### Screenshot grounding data
Start of Block

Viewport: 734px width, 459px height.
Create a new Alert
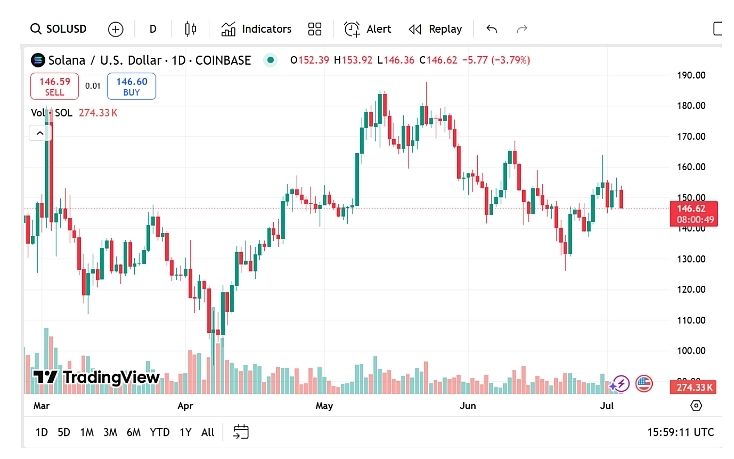click(367, 29)
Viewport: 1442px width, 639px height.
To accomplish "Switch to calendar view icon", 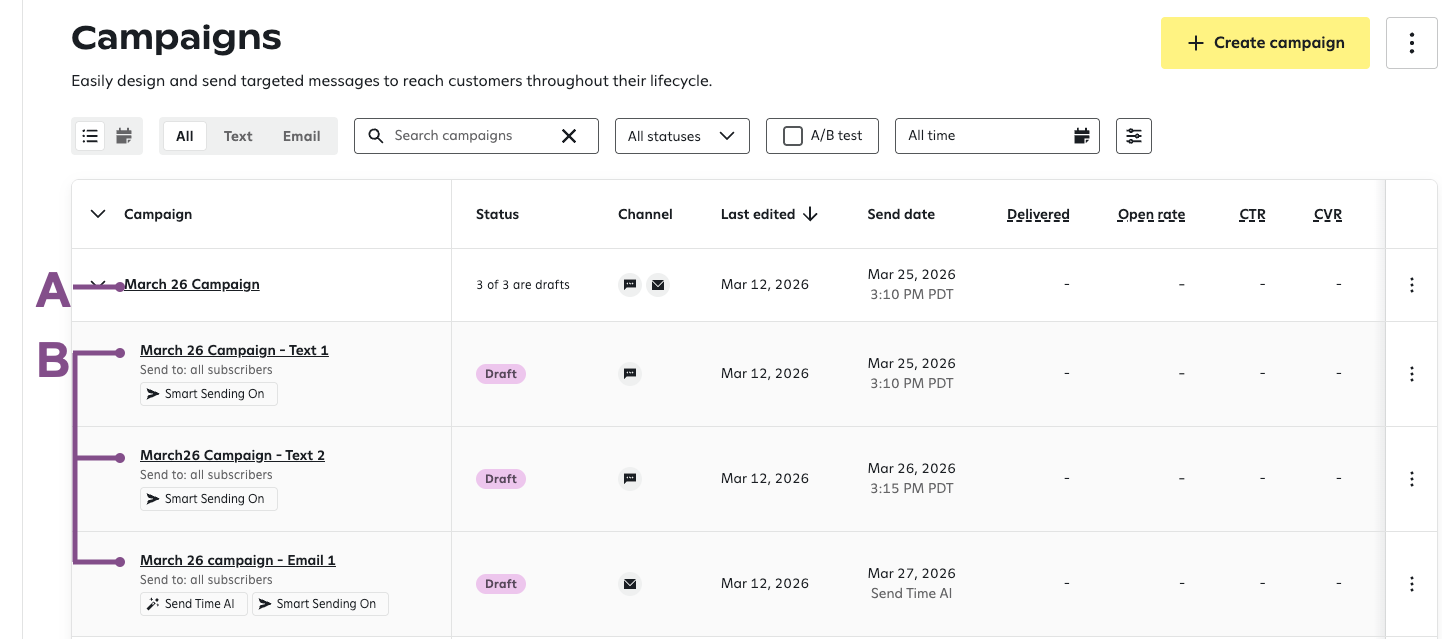I will point(124,136).
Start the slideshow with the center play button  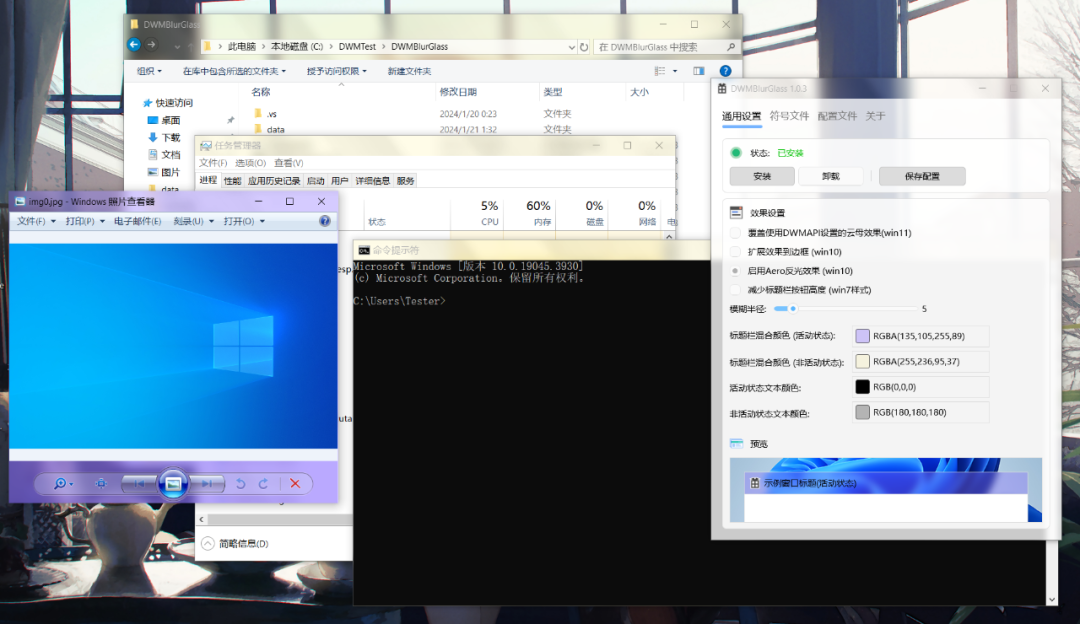(173, 484)
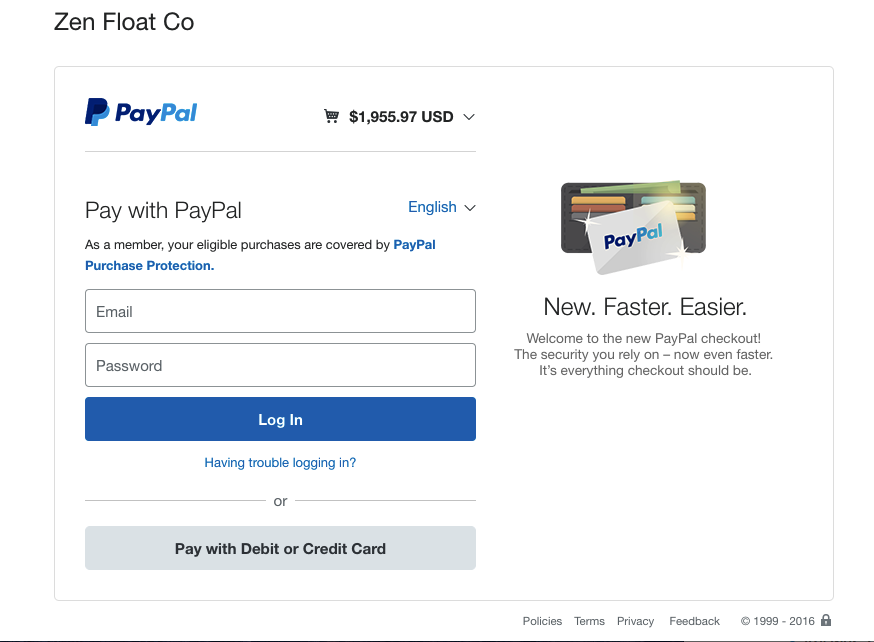Open the English language dropdown
This screenshot has width=874, height=642.
click(441, 207)
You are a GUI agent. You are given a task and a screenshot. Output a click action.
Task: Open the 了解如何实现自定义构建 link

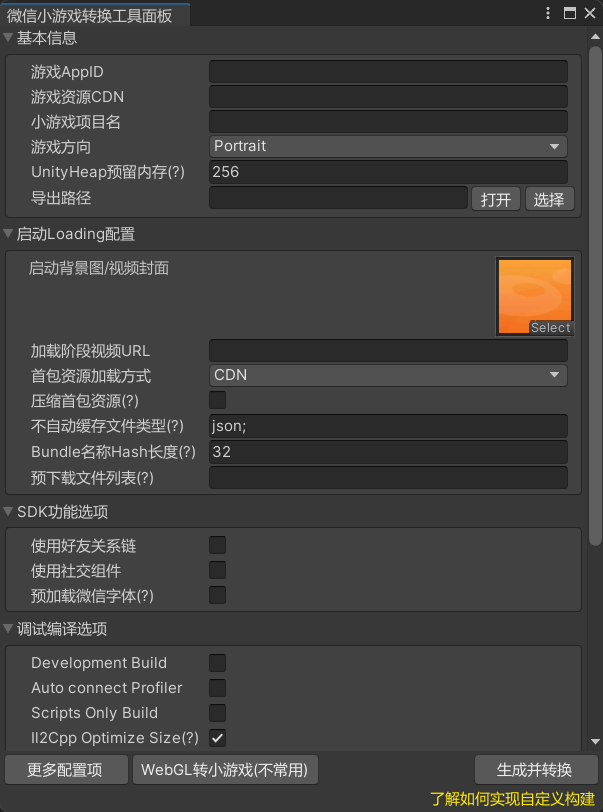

End of Block

### What you have to do
For each line of the entries that holds the word "Viewport", pull that line out.

### Response to this exercise
Viewport: 734px width, 459px height.
Viewport: 1442px width, 639px height.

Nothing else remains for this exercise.